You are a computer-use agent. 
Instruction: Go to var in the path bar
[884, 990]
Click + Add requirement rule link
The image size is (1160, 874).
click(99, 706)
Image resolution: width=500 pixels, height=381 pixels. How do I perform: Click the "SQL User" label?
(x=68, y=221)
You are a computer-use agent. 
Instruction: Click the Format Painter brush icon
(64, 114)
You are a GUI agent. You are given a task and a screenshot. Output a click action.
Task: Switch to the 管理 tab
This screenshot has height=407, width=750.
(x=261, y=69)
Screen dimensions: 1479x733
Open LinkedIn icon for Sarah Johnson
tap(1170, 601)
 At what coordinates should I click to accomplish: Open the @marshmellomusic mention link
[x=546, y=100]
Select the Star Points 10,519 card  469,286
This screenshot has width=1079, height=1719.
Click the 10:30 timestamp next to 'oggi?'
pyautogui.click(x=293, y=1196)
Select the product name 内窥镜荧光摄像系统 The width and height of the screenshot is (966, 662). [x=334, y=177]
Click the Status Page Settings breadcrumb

▬▬▬▬▬▬▬▬▬▬

When a line of the material holds the string "Select", copy that line.

Reply
Select the Star Points 10,519 card  469,286
Select the product name 内窥镜荧光摄像系统 The width and height of the screenshot is (966, 662). [x=334, y=177]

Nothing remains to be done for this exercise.